IEP CHANDIGARH AUGUST 27, 2022
Numerous city municipal corporations in the state of Punjab are not only struggling to understand the requirements under the National Clean Air Programme (NCAP) but are also unable to coordinate between various departments within civic bodies to address the issue of air pollution, the Center for Study of Science, Technology and Policy (CSTEP) – a policy-research think tank – has assessed.
The analysis further states that municipal corporations, especially across Amritsar, Ludhiana, Hoshiarpur and Bhatinda, have asked CSTEP assistance in developing their understanding of the dynamics of air pollution as well as the requirements and strategies under NCAP. The NCAP, announced by the Ministry of Environment, Forest and Climate Change (MoEFCC) in January 2019, has led to the development of clean air action plans with an aim to reduce PM2.5 pollution by 20–30% by 2024 compared to 2017.

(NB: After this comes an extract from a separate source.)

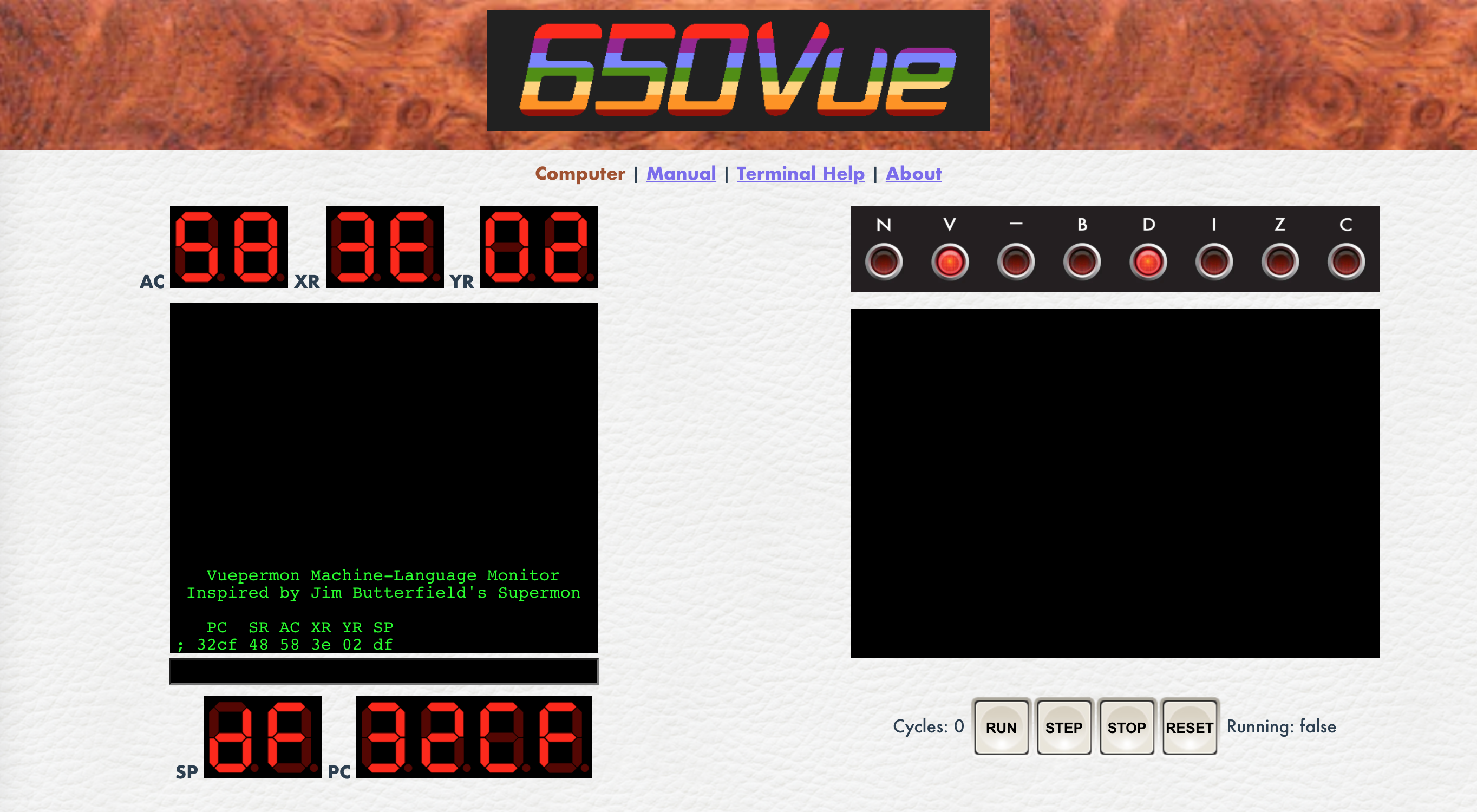Click the terminal input field
The width and height of the screenshot is (1477, 812).
coord(383,670)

The findings were shared on the sidelines of the India Clean Air Summit 2022 (ICAS 2022) on Thursday at Bengaluru. ICAS is India’s premier event on air pollution and is organised by the Centre for Air Pollution Studies (CAPS) at the CSTEP to call for an integrated approach to resolving air pollution and climate change, highlighting the commonalities and identifying key benefits from framing policies that look at the two challenges jointly. The four-day event brought together scientists, policymakers, technologists, and affected communities to discuss solutions for air pollution.
Among the findings for Punjab, the NCAP initiated a tripartite agreement between state pollution control board, municipal corporation and an institute of repute. “Various city municipal bodies are struggling to understand the requirements of NCAP and coordinating among line departments. The municipal corporations have requested help in terms of building capacity about dynamics of air pollution and understanding the requirements, reagents and strategies under NCAP,” said Dr Pratima Singh, Head of CAPS.
Stating that CSTEP aims to provide Punjab with effective long-term management strategies for these polluting sectors she added that working in silos was not the solution for these civic bodies. “We all need to work in collaboration. Municipalities need to actively make use of the institute of repute identified by the Central Pollution Control Board under NCAP to help them build their capacity. Also, all the other institutions and think tanks working in these cities need to come together and support these civic bodies to understand the challenges associated with air pollution,” said Dr Singh suggesting that to achieve a comprehensive improvement in the state’s air quality, industrial and transportation emissions should also be kept in check.
Meanwhile, commenting on the stubble burning issue in Punjab, which is expected to begin in a couple of months, Dr Singh said that in order to effectively implement strategies, there must be better inter- and intra-district departmental cooperation and collaboration.
“Another critical element is empowering farmers by increasing their ability to handle agricultural leftovers. To a large extent, stubble burning can be decreased by raising public awareness of new technologies, governmental incentives, and the detrimental effects of air pollution on human health,” she said.